Les performances de reproduction se dégradent lorsque le THI dépasse 60, avec une diminution moyenne de la réussite en première IA et en première lactation de 2 % en normande, 3 % en montbéliarde et 8 % en race prim'holstein. Cette dernière part notamment d’un niveau de réussite en première IA plus bas, de 44 % en moyenne sur la période d’étude.
Des constats similaires sur l’évolution des résultats de production et de reproduction sont dressés dans les pays européens avec quelques nuances, liées aux conduites alimentaires et aux systèmes d’élevage (des animaux plus souvent en bâtiment en Espagne et aux Pays-Bas et davantage de pâturages et de transitions alimentaires en France).
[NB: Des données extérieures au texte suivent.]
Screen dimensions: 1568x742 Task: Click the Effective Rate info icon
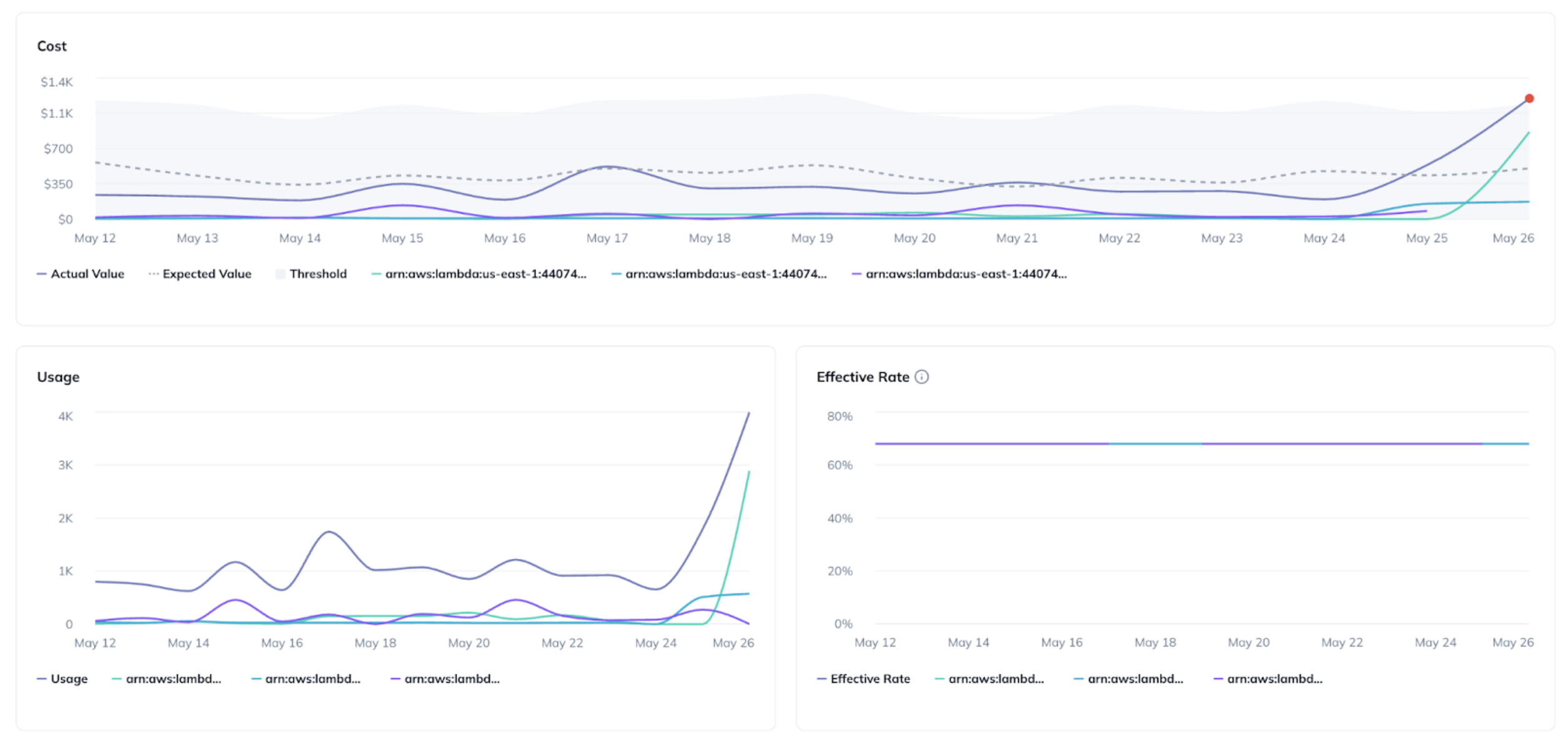point(921,377)
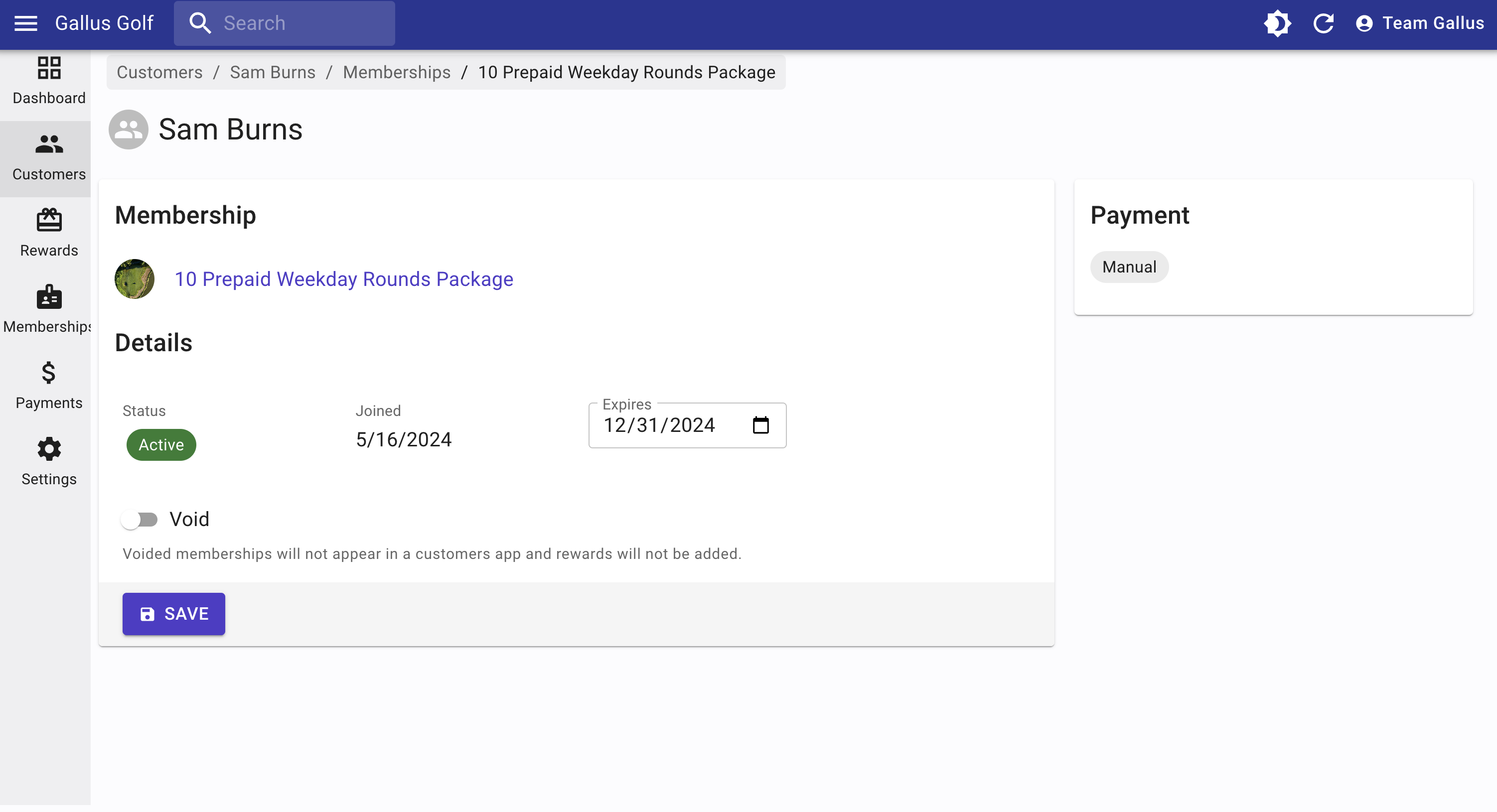The height and width of the screenshot is (812, 1497).
Task: Open the Team Gallus account menu
Action: (x=1419, y=23)
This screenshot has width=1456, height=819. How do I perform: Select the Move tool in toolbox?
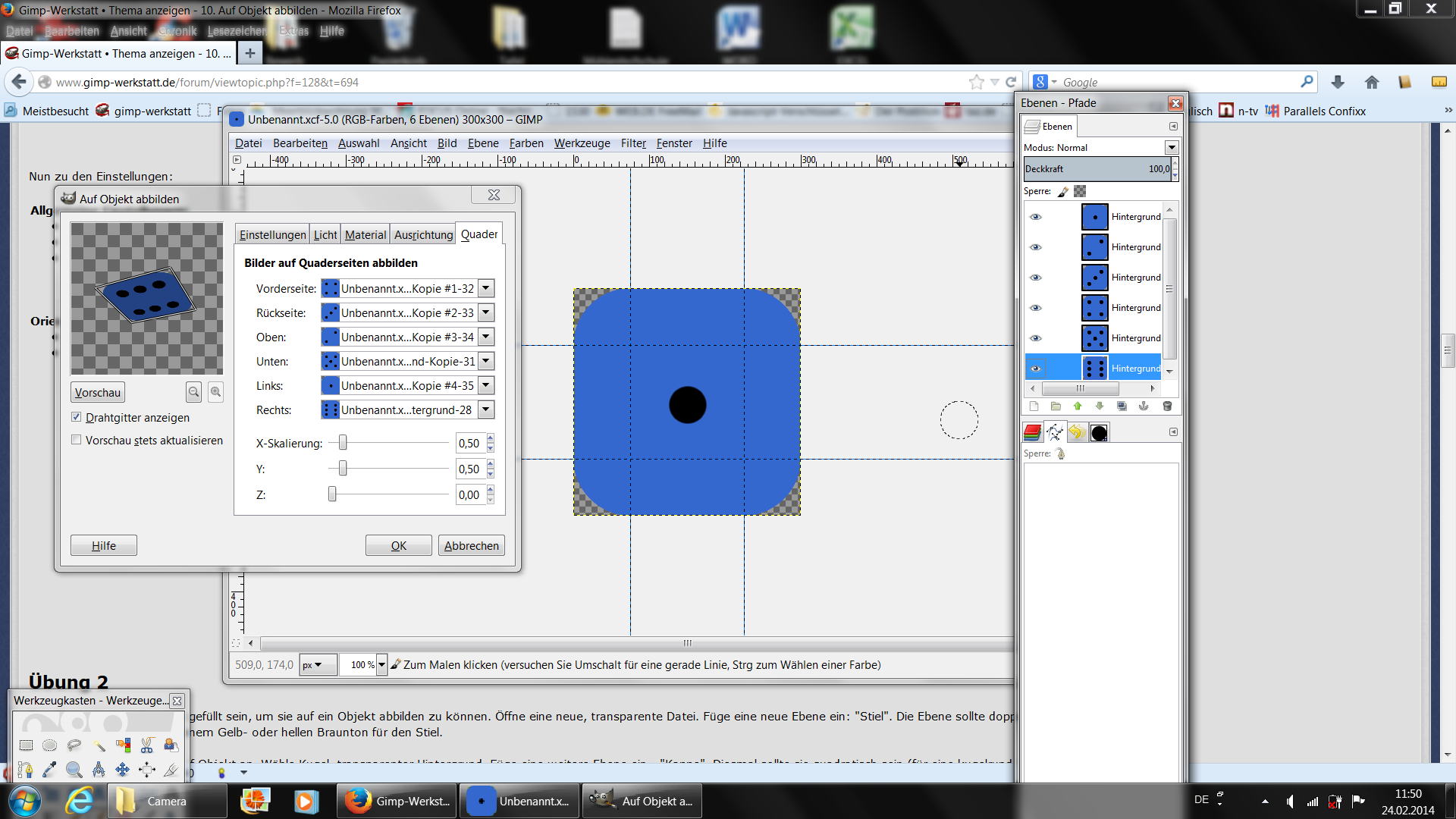tap(123, 770)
Si le potentiel de production et de reproduction des vaches diminue globalement en condition de stress thermique, les animaux sont plus ou moins impactés individuellement. Identifier et sélectionner des animaux plus résistants à la chaleur est possible techniquement. L’Australie le fait depuis 2017. « L’intérêt, pointe Roxane Vallée, serait de disposer non pas d’un seul, mais de plusieurs index tenant compte de la variation du potentiel de production suivant les conditions climatiques. Deux animaux à l’index + 500 kg en lait à un THI de 50, pourraient avoir en conditions thermiques stressantes (THI supérieur à 70), l’un un index de + 300 kg, l’autre un index de + 100 kg. »
Les organismes de sélection jugeront-ils utile d’estimer une valeur génétique variant selon les conditions de température et d’humidité ? Le choix leur appartient. À court terme, en élevage, certaines pratiques tendent à limiter les effets du stress thermique : éviter d’inséminer lorsqu’il fait chaud, garantir nombre suffisant de places à l’abreuvoir et de l’ombre au pré, ou encore étaler la distribution de l’alimentation en cours de journée.
(1) L’Institut national de recherche pour l’agriculture, l’alimentation et l’environnement (Inrae), l’Institut de l’élevage (Idele) et Eliance.